Ministério altera prazos da avaliação de desempenho dos professores

Medida mais do que óbvia, decorrente da absoluta inexequibilidade de um sistema mal pensado a variadíssimos níveis.

Mas uma medida tão legal como a repetição dos exames de Química e Física ou a alteração, a meio do processo, dos critérios do concurso para provimento dos professores-titulares.

Já antes se enxertara a criatura ao decidir-se que, afinal, os Coordenadores de Departamentos não seriam avaliados já este ano lectivo pelos enviados da IGE. Fazer isso seria impossível com os inspectores disponíveis e obrigaria à completa paralisia da avaliação externa das Escolas.
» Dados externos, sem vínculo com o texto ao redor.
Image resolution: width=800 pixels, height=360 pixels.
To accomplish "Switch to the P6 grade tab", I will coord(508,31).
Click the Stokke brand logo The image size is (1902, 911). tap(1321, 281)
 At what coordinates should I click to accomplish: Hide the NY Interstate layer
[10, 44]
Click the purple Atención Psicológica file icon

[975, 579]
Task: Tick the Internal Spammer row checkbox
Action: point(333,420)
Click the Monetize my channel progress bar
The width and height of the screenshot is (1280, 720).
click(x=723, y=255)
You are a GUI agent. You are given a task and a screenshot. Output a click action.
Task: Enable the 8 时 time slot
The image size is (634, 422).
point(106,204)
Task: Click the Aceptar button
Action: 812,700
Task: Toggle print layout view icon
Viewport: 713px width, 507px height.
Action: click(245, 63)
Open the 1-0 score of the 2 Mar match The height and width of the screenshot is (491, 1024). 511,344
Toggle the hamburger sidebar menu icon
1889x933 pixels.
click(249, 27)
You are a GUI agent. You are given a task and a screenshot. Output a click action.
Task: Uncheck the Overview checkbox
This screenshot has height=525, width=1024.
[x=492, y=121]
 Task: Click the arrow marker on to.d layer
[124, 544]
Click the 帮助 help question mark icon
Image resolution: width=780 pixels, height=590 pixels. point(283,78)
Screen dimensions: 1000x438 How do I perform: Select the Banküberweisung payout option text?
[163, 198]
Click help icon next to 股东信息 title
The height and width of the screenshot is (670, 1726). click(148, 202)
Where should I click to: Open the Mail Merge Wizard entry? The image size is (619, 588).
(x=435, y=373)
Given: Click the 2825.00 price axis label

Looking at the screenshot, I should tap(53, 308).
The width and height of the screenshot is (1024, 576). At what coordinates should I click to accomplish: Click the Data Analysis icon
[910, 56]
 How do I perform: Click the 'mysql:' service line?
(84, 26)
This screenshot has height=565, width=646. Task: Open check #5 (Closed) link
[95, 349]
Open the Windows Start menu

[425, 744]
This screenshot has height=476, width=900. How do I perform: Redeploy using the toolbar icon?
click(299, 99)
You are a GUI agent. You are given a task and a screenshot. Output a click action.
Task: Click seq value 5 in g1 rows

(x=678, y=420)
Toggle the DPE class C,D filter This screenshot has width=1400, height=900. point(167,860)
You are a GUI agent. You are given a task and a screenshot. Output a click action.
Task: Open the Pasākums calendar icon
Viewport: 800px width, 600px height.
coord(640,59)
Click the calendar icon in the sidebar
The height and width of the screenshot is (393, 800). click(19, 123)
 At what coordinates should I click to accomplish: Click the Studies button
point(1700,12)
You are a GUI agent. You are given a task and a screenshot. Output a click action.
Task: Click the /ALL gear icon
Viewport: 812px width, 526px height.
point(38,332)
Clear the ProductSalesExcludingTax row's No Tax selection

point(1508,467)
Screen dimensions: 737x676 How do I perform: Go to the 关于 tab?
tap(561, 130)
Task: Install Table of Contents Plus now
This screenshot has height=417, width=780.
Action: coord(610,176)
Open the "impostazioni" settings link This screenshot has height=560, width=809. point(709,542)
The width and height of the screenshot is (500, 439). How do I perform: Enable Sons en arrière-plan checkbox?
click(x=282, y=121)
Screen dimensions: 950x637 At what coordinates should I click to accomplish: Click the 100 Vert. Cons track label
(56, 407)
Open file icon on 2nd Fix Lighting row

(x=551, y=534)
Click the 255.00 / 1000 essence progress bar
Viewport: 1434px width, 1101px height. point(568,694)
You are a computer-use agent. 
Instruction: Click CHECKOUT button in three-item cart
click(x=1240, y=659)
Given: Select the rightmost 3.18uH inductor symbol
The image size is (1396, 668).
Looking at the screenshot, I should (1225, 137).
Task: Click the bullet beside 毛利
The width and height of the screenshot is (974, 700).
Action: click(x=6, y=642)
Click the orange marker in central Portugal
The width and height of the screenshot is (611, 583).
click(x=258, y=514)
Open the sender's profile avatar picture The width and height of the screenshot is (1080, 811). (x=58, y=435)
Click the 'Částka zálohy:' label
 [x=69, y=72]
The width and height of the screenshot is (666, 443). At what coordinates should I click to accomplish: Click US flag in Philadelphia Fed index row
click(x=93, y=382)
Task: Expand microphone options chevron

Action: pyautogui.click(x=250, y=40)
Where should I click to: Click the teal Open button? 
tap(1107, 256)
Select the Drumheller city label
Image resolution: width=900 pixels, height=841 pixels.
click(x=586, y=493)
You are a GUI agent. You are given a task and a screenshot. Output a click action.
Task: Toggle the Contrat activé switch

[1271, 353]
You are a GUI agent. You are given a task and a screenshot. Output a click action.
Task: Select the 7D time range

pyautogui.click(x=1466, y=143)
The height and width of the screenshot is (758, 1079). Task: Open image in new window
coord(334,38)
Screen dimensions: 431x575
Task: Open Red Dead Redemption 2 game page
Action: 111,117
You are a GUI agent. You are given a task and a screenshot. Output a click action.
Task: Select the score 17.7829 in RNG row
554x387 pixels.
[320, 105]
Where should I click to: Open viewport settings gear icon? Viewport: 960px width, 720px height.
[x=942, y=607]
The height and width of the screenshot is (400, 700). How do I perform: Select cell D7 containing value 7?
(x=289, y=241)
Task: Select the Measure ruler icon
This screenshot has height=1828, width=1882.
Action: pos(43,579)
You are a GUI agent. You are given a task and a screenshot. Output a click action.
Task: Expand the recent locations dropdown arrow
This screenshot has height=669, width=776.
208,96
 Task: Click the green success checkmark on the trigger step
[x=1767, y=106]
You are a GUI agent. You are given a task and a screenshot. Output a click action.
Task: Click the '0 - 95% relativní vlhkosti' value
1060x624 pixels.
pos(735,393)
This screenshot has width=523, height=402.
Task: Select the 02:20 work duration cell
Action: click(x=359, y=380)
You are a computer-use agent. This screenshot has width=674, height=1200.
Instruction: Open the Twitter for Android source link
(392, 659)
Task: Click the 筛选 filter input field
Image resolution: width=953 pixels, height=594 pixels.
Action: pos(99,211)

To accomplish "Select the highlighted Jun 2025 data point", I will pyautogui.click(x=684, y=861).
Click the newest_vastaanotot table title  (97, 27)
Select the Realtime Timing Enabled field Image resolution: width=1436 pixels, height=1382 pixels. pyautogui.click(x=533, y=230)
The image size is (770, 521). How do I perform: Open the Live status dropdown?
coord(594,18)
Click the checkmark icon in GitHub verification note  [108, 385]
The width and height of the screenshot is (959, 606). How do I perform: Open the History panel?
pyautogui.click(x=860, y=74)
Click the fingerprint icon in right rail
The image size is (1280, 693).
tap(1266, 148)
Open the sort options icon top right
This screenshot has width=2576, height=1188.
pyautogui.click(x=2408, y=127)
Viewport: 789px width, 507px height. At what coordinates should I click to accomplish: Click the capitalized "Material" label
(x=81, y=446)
Mesmo assim e mesmo recrutando mais umas dezenas de inspectores, continuaria a ser impossível avaliar 8000 docentes com duas centenas de avaliadores externos.

Solução: obrigar de forma ilegal as Escolas a reduzir o número dos Coordenadores de Departamento para 4 (Secundárias ou EB 2/3 não agrupadas) ou 6 (agrupamentos verticais com os 3 ciclos do Ensino Básico e pré-escolar). Assim já será vagamente imaginável uma avaliação superficial, mesmo se pouco credível para quem conheça os meandros de um processo sério de avaliação.

Quanto ao resto do povo docente, decreta-se a 10 de Janeiro que há 30 dias para colocar tudo em marcha, só que o diploma não sai acompanhado dos anexos indispensáveis para cumprir o que ele próprio determina. Pior: o Conselho Científico para a Avaliação dos Professores, que deveria produzir e certificar esses instrumentos de avaliação, é algo com a existência material do limbo.

Solução: divulgam-se umas grelhas (que certamente se adivinham de feitura cuidada) duas semanas depois, a meio do prazo que o próprio ME definiu para estar tudo em marcha e determina-se de forma «superior» que os prazos decretados em DR não são para cumprir.

Serei só eu a achar que isto se combate pela via jurídica?